A powerful tool for generating high-quality text-to-speech (TTS) datasets from audio or video files. This utility automates the process of segmenting media files into optimal chunks and transcribing them accurately, saving hours of manual work.
This tool helps you:
- Segment audio or video files into optimal chunks for TTS training
- Transcribe those segments automatically using OpenAI's Whisper model
- Generate a properly formatted dataset ready for TTS model training
Perfect for creating custom voice datasets, podcast transcription, lecture processing, and more.
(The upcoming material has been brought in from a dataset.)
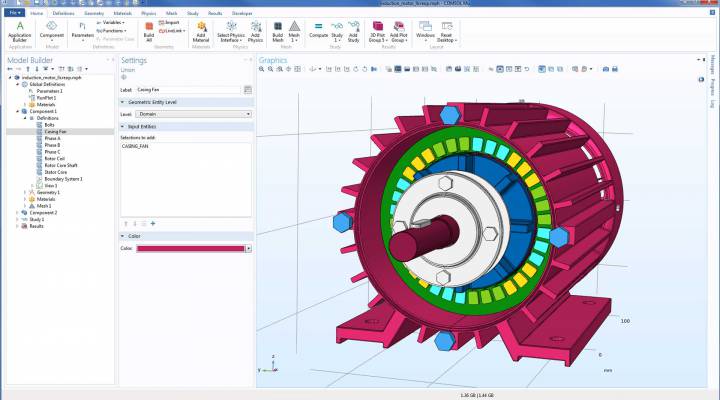
Task: Click the magenta Color swatch bar
Action: pyautogui.click(x=188, y=248)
- Flexible audio segmentation based on natural speech boundaries
- High-quality transcription using OpenAI's Whisper models
- Handles both video and audio files as input
- Configurable parameters for optimal segmentation
- GPU acceleration support for faster processing
- Multi-language support for transcription
- Python 3.7+
- ffmpeg (required for audio processing)
Requires the command-line tool ffmpeg to be installed on your system, which is available from most package managers:
# on Ubuntu or Debian
sudo apt update && sudo apt install ffmpeg
# on Arch Linux
sudo pacman -S ffmpeg
# on MacOS using Homebrew (https://brew.sh/)
brew install ffmpeg
# on Windows using Chocolatey (https://chocolatey.org/)
choco install ffmpeg
# on Windows using Scoop (https://scoop.sh/)
scoop install ffmpeg# Clone this repository
git clone https://github.com/gokhaneraslan/tts-dataset-generator.git
cd tts-dataset-generator
# Install dependencies
pip install -r requirements.txtThe main dependencies include:
- pydub (for audio processing)
- openai-whisper (for transcription)
- torch (for GPU acceleration, optional)
- moviepy (for video handling)
- natsort (for natural sorting, optional)
To choose the best model for your system, please visit for available models and required VRAM information.
OpenAI Whisper
If you do not have enough equipment to choose the "large" whisper model, we recommend you to use google colab.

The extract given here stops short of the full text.